The somewhat dilapidated sandstone building at the corner of LaTrobe and Russell Streets served as Melbourne's Magistrate' Court from 1914 to 1995, when it moved to more spacious and salubrious quarters in William Street. Before that it housed the Victorian Supreme Court where Sir Redmond Barry sentenced Ned Kelly to hang. Dear Ned, of course, went on to become a folk hero, lauded in song, film and literature. For his trouble, Sir Redmond was commemorated with a grand statue in front of the State Library and a rather dull building at the University of Melbourne.
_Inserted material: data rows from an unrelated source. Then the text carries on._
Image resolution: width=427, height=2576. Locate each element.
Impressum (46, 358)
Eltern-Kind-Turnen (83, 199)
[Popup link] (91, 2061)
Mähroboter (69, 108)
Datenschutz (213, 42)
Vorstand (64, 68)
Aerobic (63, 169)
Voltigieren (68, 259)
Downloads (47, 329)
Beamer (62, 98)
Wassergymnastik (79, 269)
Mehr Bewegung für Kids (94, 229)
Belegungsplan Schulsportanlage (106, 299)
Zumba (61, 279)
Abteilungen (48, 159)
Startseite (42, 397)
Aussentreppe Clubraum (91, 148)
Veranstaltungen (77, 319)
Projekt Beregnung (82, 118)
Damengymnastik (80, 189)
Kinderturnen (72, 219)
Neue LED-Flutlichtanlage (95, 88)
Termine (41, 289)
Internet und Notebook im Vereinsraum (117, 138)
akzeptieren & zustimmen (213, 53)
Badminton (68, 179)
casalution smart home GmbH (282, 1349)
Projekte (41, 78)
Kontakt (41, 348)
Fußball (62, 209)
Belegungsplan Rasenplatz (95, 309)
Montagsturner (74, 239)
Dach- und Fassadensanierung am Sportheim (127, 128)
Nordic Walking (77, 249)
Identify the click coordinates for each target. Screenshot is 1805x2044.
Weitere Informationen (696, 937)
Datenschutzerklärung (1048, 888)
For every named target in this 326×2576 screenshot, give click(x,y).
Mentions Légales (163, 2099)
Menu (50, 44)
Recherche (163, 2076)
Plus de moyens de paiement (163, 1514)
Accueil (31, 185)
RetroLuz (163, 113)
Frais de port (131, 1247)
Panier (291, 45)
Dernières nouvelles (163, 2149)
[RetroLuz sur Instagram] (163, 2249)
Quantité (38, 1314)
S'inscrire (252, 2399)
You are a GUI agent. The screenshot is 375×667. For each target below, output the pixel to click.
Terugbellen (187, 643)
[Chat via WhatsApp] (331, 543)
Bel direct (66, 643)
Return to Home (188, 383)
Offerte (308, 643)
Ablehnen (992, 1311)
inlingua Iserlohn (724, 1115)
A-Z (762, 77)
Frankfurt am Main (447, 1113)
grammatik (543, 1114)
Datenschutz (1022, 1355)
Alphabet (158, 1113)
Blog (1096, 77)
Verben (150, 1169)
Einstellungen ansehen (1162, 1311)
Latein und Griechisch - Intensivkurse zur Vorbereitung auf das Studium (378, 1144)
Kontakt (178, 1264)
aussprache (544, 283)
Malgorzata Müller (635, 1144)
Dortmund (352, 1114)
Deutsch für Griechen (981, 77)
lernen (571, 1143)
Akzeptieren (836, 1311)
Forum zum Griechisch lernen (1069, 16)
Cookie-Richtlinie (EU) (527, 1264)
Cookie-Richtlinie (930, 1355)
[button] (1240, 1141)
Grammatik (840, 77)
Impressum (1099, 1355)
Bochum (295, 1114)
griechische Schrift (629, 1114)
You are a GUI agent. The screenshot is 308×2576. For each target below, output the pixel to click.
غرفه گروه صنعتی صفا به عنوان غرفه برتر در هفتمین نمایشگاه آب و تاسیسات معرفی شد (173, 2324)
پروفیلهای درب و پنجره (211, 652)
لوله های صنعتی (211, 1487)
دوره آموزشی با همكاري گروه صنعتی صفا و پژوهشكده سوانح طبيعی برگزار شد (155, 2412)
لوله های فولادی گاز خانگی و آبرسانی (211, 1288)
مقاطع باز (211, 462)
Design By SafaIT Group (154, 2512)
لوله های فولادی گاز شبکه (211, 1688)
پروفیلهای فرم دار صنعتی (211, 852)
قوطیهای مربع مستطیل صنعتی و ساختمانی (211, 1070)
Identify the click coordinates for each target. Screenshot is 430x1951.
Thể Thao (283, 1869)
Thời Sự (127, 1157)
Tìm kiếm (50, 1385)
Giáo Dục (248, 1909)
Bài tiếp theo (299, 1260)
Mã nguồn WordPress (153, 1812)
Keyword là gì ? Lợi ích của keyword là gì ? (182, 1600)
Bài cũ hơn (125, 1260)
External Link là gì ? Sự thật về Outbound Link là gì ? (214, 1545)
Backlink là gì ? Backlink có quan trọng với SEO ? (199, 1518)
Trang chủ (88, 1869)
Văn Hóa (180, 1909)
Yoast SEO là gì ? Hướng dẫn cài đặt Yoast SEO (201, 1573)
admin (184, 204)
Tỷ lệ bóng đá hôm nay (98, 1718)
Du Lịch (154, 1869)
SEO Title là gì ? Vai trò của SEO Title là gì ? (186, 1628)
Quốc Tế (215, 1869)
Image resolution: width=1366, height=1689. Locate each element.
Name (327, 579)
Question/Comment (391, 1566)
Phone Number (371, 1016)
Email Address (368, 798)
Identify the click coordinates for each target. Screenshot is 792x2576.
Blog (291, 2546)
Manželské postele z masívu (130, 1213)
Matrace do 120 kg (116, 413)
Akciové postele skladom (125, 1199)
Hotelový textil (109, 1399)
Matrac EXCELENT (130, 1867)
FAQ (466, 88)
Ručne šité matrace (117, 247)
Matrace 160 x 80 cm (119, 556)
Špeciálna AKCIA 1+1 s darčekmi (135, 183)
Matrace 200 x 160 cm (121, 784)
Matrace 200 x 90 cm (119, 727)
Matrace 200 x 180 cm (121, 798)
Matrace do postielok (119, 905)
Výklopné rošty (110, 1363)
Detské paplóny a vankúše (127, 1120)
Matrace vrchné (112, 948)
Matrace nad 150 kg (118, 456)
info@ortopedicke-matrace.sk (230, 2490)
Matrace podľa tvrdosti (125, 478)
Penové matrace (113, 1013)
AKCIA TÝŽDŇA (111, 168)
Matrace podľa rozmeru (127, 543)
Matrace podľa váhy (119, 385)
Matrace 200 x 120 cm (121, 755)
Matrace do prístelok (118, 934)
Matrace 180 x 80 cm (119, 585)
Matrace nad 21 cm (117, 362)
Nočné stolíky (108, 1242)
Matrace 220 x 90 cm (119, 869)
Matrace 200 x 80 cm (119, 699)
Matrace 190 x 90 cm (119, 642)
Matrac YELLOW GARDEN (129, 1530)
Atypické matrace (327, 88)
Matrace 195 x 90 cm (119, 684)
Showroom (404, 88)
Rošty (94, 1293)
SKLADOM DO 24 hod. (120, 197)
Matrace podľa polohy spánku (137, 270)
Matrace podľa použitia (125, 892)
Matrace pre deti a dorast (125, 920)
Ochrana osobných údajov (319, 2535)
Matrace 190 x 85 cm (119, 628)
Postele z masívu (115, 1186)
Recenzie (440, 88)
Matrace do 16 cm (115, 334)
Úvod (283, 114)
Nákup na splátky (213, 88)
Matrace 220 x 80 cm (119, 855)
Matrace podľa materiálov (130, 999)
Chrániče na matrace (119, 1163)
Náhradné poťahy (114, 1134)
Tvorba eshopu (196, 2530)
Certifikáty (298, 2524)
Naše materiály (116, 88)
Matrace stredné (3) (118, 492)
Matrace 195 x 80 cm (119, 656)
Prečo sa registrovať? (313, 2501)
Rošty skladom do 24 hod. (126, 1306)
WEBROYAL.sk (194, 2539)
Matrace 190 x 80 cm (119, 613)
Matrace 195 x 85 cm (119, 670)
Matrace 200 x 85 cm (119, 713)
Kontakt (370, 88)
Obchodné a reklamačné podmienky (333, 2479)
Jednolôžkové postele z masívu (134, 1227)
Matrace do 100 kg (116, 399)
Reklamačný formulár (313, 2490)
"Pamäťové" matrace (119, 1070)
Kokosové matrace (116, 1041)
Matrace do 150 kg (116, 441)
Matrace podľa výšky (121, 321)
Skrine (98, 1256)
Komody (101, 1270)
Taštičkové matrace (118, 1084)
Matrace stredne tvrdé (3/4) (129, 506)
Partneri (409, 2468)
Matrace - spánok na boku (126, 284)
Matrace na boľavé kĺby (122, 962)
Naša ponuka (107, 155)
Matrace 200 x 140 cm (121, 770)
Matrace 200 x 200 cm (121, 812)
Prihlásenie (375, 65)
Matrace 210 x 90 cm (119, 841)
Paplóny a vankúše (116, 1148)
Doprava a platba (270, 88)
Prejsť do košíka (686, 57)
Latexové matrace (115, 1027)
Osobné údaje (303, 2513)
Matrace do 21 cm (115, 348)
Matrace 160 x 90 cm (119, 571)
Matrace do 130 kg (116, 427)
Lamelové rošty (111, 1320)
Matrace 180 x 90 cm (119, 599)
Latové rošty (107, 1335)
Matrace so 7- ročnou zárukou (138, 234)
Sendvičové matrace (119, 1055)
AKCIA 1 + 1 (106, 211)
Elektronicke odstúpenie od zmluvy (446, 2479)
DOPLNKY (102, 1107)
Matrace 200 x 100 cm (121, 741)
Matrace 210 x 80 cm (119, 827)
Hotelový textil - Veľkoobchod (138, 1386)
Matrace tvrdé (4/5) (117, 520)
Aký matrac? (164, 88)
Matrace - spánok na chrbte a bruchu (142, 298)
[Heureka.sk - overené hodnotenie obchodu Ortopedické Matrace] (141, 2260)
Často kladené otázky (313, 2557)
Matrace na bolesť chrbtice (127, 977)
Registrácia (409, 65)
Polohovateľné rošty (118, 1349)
Conveniently located next to the Old Melbourne Gaol (where Ned was dispatched) and across the road from the old Russel Street police complex, the court hosted an endless steam of Melbourne's law breakers, from the notorious Squizzy Taylor to those who had neglected to pay their parking fines. The decoratively arched main entrance was a regular feature of the evening news, instantly recognizable unlike its successor which could pass for any city office building were it not for the nervous looking accused and occasional bewigged barrister gathered around the entrance. Even the holding cells with their ornately barred ground level windows speak of an era when the majesty of the law was put on show for all to see.
Today, it's seriously in need of restoration. The sandstone is weathered, and having been built to withstand the fumes of the horse and buggy era, is badly stained by more than 100 years of exhaust fumes. It serves as a tourist attraction and an administrative facility for RMIT University, so there's hope that someone will find the money to restore it to its former glory.